She said now, ‘Maybe some day.’
‘I’ll hold you to that.’
Bella thought he probably would. God, this thing was going so fast.
She said defiantly, ‘Anyway, you haven’t got a window to meet anyone new for months. Don’t forget I’ve seen the diary.’
He laughed. ‘Have you studied it so closely?’
‘Ian more or less told me to eat it after I’d read it, so I thought I’d better. You know I’ve only got hard copy? He refused to let me have a memory stick. Said I might lose it.’
‘He’s a careful man.’
She harrumphed. ‘He went on as if it were a state secret.’
He laughed aloud. ‘Bits of it probably are state secrets.’
‘Oh, God, I keep forgetting.’
He looked as if he wanted to kiss her. ‘Carry on forgetting. I like it.’
So Bella went to meet her brother next day wearing a big fat smile that she could not get rid of, no matter what she did.

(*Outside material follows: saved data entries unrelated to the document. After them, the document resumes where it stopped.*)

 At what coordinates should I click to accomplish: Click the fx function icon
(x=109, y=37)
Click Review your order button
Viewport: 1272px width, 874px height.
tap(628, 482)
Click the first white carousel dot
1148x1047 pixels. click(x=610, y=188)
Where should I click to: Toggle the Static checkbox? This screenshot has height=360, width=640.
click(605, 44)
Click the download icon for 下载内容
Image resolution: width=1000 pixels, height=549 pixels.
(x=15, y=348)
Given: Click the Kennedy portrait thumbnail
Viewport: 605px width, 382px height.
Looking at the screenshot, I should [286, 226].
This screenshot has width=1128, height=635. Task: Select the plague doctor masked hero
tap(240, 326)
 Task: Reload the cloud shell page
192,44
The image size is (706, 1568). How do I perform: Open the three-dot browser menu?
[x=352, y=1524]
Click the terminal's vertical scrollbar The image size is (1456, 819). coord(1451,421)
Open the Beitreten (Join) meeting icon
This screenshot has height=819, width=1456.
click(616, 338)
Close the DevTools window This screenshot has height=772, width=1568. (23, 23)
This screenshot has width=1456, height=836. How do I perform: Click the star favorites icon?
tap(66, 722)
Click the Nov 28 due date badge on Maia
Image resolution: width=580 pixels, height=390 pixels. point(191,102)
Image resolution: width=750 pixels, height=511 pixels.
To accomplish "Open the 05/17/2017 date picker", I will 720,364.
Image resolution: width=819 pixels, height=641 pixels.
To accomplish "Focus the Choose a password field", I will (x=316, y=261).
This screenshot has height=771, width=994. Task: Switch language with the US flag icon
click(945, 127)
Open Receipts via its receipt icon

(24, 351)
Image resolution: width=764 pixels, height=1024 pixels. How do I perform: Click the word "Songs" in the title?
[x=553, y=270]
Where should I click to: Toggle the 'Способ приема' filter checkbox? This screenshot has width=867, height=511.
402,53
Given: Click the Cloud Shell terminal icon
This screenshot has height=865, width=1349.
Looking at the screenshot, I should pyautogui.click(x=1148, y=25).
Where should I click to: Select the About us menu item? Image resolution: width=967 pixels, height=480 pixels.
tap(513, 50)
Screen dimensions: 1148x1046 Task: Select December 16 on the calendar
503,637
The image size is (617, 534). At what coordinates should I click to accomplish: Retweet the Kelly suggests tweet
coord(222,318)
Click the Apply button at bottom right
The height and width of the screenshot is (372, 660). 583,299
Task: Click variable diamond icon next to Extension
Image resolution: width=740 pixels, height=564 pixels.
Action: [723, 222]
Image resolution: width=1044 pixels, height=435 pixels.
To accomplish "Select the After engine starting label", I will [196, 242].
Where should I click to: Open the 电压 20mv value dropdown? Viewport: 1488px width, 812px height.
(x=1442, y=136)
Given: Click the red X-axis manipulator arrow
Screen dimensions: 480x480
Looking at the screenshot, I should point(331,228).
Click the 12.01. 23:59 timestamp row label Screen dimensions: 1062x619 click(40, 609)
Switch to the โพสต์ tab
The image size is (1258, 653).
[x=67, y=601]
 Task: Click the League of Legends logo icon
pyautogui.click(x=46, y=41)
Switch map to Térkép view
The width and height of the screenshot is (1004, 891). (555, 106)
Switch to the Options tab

Waiting for her in their favourite Covent Garden wine bar, Neill, not normally the most observant of men, saw it at once. ‘You look cheerful.’
‘I am.’ She hugged him.
He raised an eyebrow. ‘Do I need to congratulate you?’
At once she was wary. ‘What? Why? What have you heard?’
‘Francis proposed, has he?’
‘What?’
‘Ma thinks that you’ve left the island so Francis would miss you, see the error of his ways and propose.’
Bella snorted. ‘Ma is delusional,’ she said, settling herself on a tall stool and inspecting the cocktail list. ‘Francis is history. Except for whiny texts when he can’t find something, of course. And even those are tailing off.’
She could feel her brother studying her. ‘And that’s OK?’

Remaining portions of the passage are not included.